20 I am thankful to James Harley who, during the discussion portion of the symposium, encouraged a revisiting of Xenakis’s later writings that concern one’s being inside or outside time, and its perception. These concepts are notably elaborated on in Chapter 10 of Formalized Music, “Concerning Time, Space and Music.” In one especially relevant passage concerning difference and one’s being “inside or outside” of time Xenakis speculates, “What is the flux of time which passes invisibly and impalpably? In truth, we seize it only with the help of perceptive reference-events, thus indirectly, and under the condition that these reference-events be inscribed somewhere and do not disappear without leaving a trace.” He would continue, “[…] if events were absolutely smooth, without beginning or end, and even without modifications or ‘perceptible’ internal roughness, time would likewise find itself abolished. It would seem that the notion of separation, of bypassing, of difference, of discontinuity, which are strongly interrelated, are prerequisite to the notion of anteriority. In order for anteriority to exist, it is necessary to be able to distinguish entities, which would then make it possible to ‘go’ from one to the other. A smooth continuum abolishes time, or rather time, in a smooth continuum, is illegible, inapproachable.” (Xenakis, 1992, p. 262).

21 Ibid., p. 1–78.
22 Ibid., p. 373.
23 Ibid., p. 51.
24 Modifications to the standard equation for information [H = –∑ pi log2 pi] are made in order to give priority to moderate [H = –∑ log2 pi] and rare [H = –∑ 1/pi log2 pi] events within the pixel field.

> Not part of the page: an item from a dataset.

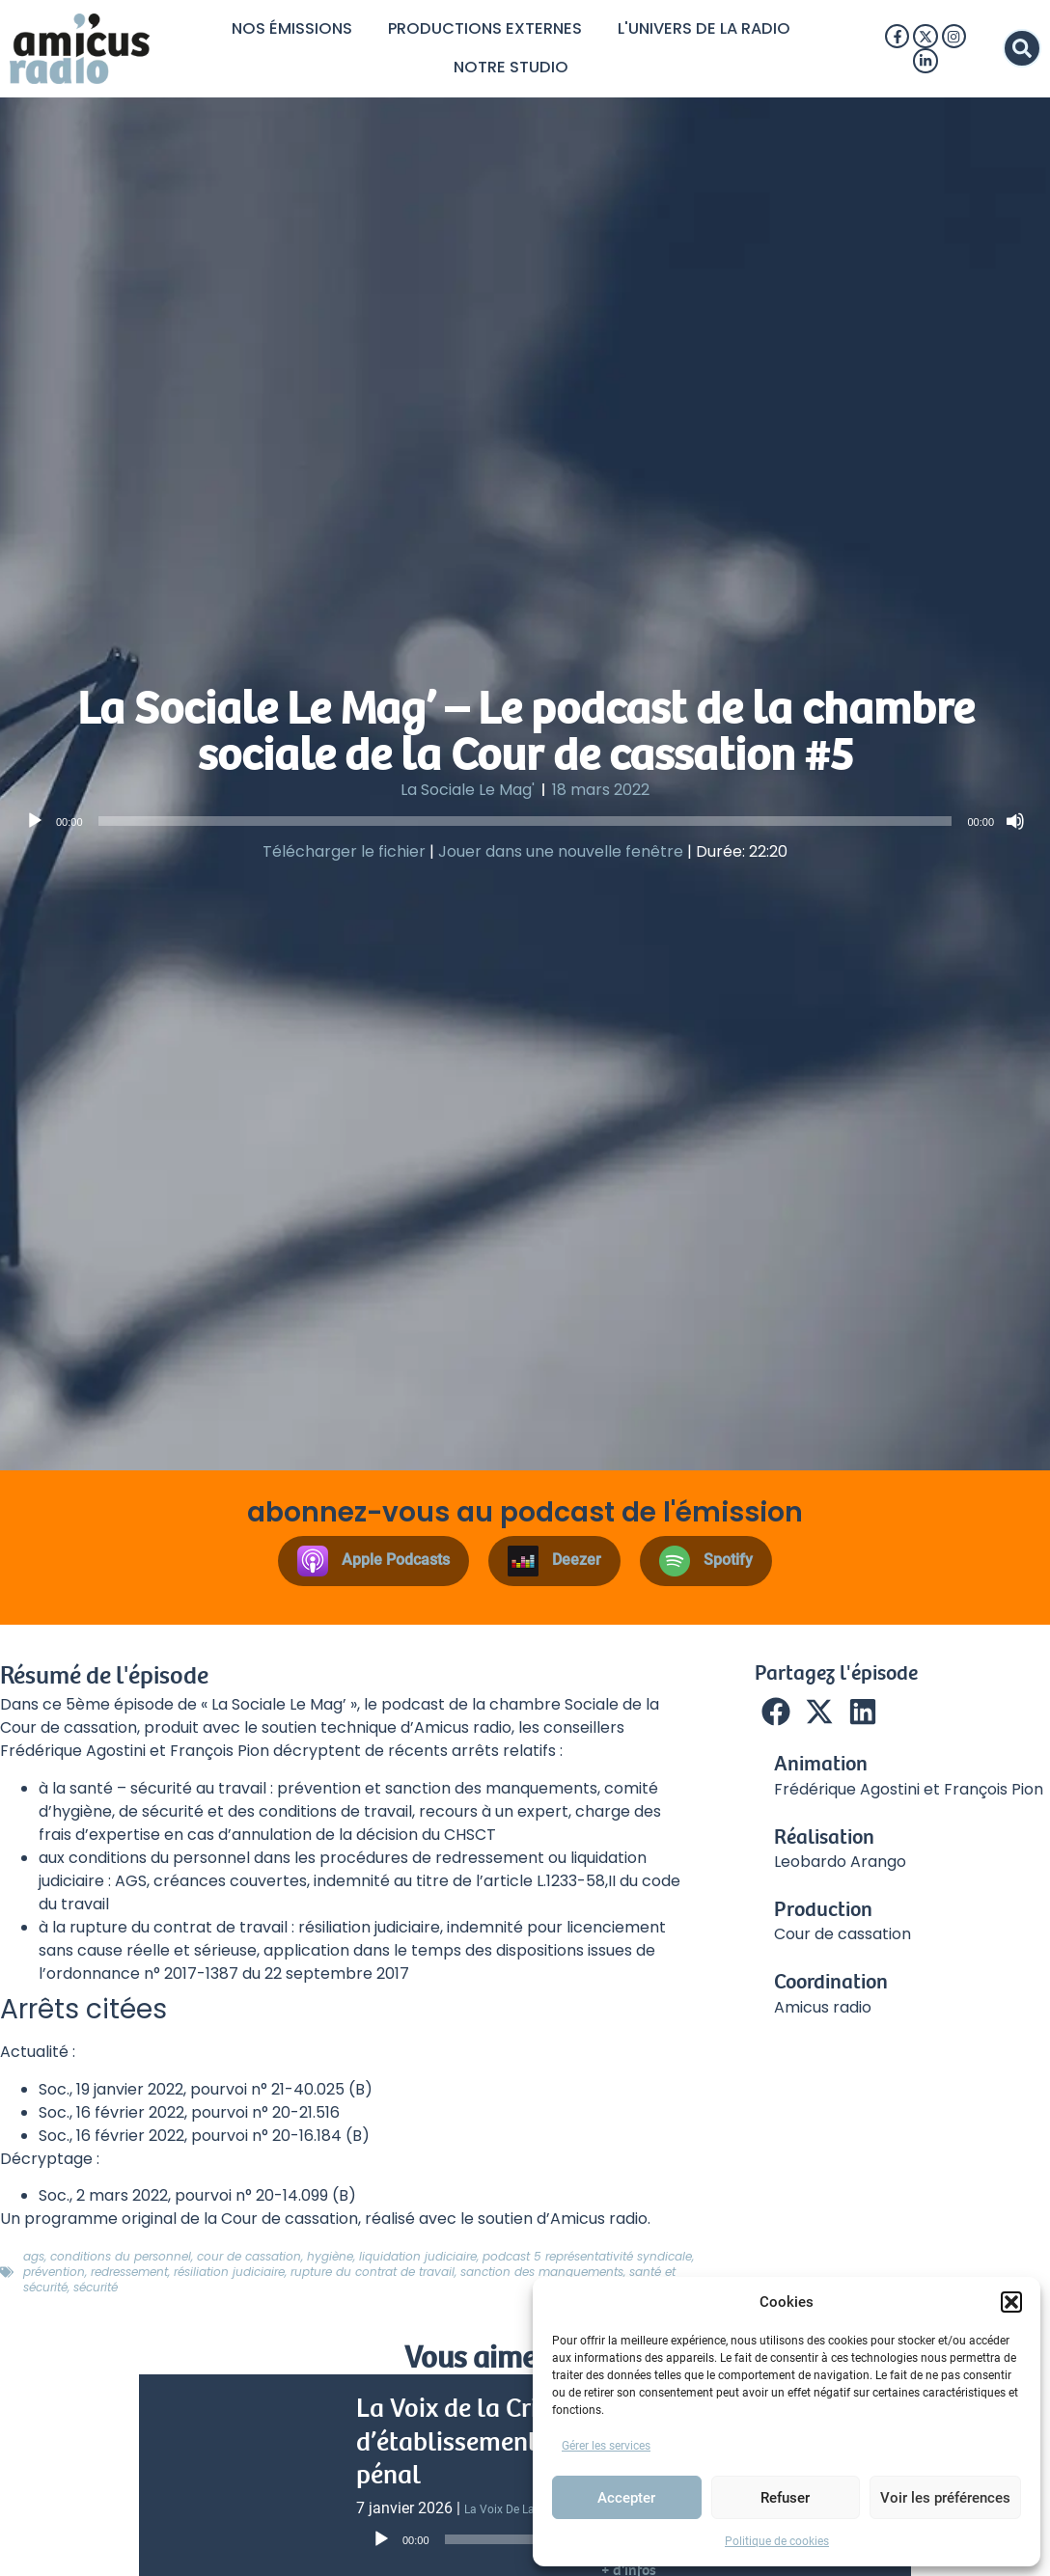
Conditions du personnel (120, 2261)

25 Portions of the following were adapted from Lucia, 2017.
26 This latter spherical type of projection has always physically existed but has largely been conceptually neglected at the expense of neatly framed and geometrically managed windows to the world—those mediating devices that separate us from our environments.

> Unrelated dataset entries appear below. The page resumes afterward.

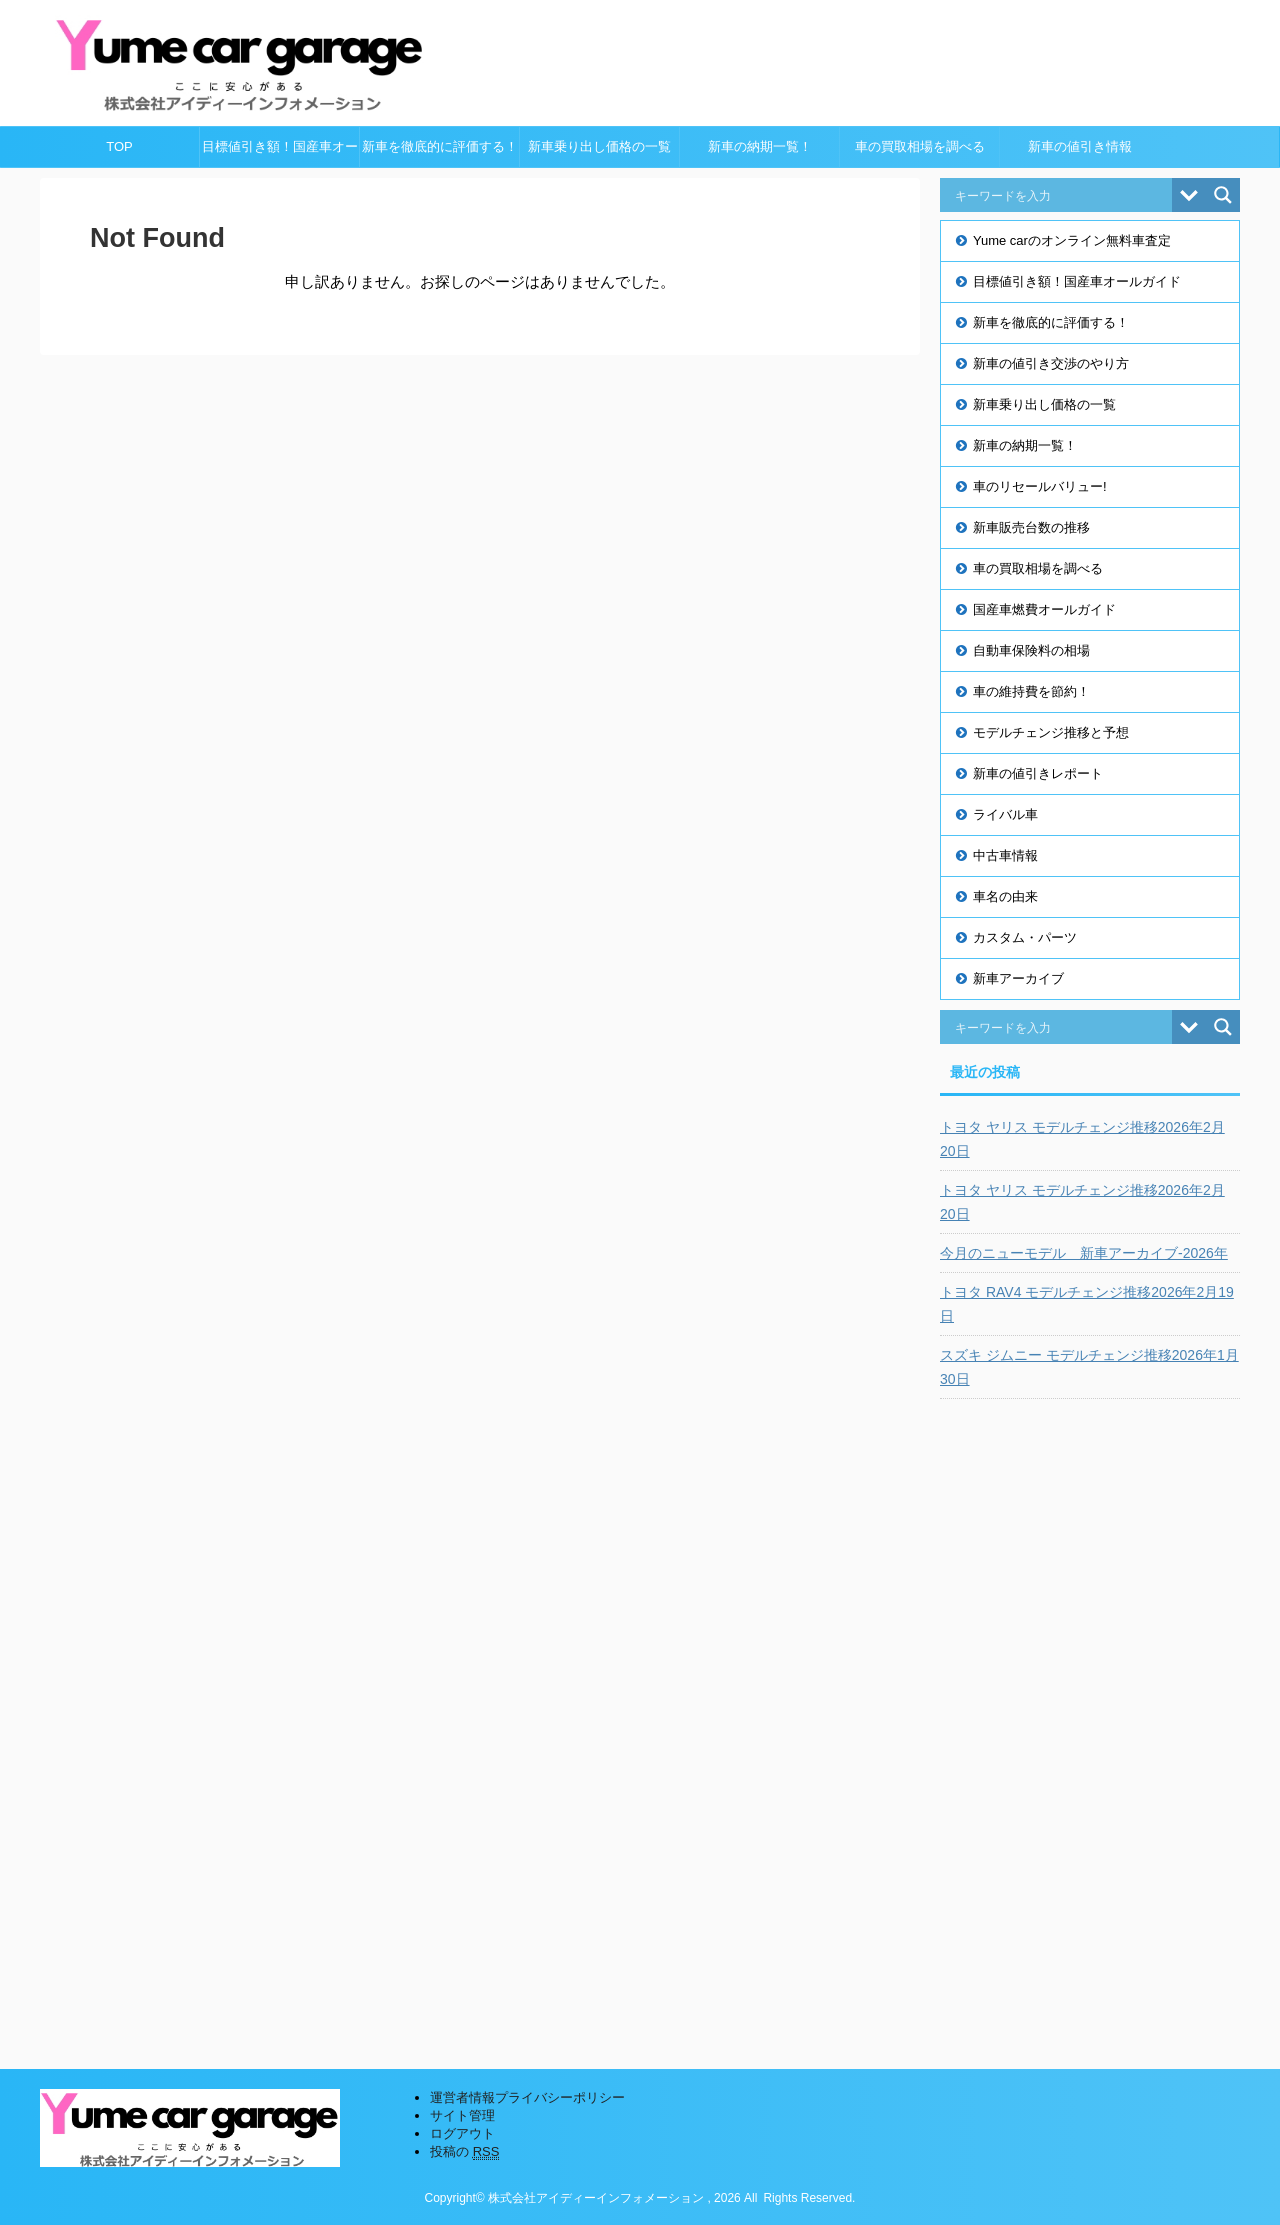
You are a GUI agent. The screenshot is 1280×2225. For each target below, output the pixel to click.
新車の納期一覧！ (760, 146)
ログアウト (462, 2133)
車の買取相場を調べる (920, 146)
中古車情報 (1005, 855)
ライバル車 (1005, 814)
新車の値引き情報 (1080, 146)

27 Gaussian curvature is implicitly differential. That is, Gaussian curvature has embedded within its measure an intrinsic account of instantaneous rates of change at any discrete point along a given surface, defined as the product of the principal curvatures, K=k1⋅k2.

28 I would like to additionally and warmly thank Sharon Kanach for reaching out and inviting me to submit an abstract for consideration to this remarkable global symposium, and for her unflinching dedication to the legacy of Iannis Xenakis, of which her organization and leadership of this event is evidence. Many thanks, also, to Carey Lovelace, Barbara Mackenzie, and to the Xenakis Project of the Americas in helping to make this event a resounding success.